University professors say he should.

Now I happen to think capping may be hard. Making sure that bonuses don’t pay is not hard to do. There are numerous ways to price them out of the market:

First, uncap National Insurance Contributions over £100,000 i.e. make all on salaries above that sum pay NIC at 11%, not the 1% they pay on that level of earnings now.

Second, increase the employer's NIC rate on salaries over £100,000. Currently up to 12.8% and reduced for contracted out pensions first make it a mandatory 12.8% without exception to £150,000, then 15% to £200,000, and 20% over £250,000 and so on up to 50% at £550,000 and above.

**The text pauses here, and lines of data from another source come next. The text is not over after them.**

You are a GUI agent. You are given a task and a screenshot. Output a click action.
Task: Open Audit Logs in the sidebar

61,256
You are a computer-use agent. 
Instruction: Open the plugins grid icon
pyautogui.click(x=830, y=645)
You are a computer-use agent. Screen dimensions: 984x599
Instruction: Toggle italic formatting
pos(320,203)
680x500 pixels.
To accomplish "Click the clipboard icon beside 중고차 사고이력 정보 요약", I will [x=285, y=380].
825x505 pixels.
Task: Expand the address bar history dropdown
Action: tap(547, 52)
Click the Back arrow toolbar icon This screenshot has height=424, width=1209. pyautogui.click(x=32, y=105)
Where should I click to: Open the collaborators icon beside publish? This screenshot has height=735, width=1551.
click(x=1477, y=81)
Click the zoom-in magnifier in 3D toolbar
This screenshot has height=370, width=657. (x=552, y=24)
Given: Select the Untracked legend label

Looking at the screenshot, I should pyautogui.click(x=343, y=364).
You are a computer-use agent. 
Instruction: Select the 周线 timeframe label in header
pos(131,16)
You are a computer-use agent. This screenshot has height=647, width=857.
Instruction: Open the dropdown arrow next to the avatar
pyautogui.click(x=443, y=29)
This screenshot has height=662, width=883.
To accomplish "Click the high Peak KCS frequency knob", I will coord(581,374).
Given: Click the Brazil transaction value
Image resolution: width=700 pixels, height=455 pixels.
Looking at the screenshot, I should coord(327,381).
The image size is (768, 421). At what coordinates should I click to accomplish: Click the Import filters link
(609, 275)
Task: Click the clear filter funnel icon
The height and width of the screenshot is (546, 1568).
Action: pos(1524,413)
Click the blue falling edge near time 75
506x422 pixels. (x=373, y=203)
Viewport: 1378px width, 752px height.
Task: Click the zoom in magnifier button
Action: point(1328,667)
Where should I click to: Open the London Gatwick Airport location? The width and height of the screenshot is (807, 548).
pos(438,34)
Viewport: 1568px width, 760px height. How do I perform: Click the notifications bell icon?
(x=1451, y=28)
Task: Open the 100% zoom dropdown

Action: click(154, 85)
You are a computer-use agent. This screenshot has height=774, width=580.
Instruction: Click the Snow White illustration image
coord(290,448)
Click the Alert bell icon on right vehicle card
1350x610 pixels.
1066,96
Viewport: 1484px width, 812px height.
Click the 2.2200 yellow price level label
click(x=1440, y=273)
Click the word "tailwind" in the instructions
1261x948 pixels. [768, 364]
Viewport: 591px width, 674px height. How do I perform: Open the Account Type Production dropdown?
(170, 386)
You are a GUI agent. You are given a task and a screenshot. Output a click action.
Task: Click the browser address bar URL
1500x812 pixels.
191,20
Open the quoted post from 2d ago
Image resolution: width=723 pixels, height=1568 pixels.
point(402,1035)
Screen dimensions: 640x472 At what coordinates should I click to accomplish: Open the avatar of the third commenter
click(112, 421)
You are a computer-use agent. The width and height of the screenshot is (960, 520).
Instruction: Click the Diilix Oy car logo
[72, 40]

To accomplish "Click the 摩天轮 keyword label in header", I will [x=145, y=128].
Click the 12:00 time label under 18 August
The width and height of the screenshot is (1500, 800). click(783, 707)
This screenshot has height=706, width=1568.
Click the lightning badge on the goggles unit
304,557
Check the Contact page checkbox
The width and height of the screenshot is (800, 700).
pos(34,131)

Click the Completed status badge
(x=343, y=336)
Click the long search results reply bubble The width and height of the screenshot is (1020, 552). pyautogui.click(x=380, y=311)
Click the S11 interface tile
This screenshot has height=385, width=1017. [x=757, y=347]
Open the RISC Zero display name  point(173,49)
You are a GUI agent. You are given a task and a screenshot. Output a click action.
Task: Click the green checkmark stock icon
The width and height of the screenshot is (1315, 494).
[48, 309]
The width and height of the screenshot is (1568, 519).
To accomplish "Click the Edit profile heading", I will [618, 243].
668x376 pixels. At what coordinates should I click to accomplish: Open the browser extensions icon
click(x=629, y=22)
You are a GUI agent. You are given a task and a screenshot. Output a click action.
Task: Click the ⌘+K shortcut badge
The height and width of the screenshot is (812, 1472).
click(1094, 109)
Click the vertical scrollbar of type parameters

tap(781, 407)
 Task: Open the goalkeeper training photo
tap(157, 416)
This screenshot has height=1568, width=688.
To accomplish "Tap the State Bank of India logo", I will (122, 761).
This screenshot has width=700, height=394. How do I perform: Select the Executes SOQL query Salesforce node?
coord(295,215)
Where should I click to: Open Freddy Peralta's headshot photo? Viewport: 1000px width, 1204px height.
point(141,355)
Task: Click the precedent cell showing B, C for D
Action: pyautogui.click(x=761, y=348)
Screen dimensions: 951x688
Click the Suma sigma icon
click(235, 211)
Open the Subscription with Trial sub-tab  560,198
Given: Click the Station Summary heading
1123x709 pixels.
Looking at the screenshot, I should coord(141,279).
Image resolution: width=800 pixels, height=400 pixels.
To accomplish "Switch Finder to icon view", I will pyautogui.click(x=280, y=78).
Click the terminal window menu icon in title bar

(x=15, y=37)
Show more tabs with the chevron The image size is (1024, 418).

Use the averaging method for such salary levels to make sure these rates are collected, of course.

Third, deny tax relief on all salaries over £200,00. That will cost a marginal 28%.

Broadly speaking (and ignoring the rates on the first £100,000) this will increase the net tax cost of many current £500,000 bonuses from current rates of about 10% combined NIC of £50,000 less tax relief of about £153,000 (meaning net cost to the employer of about £393,000) to a total cost to the employer (the National Insurance Contributions rates applying to total pay, not banded pay) of about £750,000, with the employee receiving approximately £50,000 less at the same time.

In other words, by playing with just National Insurance Contributions and corporation tax  the cost of bonuses could be more than doubled overall.

Now how much would that raise in tax?

And what a powerful market corrective tax could be in this case.

And please don’t tell me people will leave: as the professors say, they won’t.

And any employer seeking to diverts payments abroad should be charged a 100% mandatory penalty of tax evaded, just to add to the incentive to comply.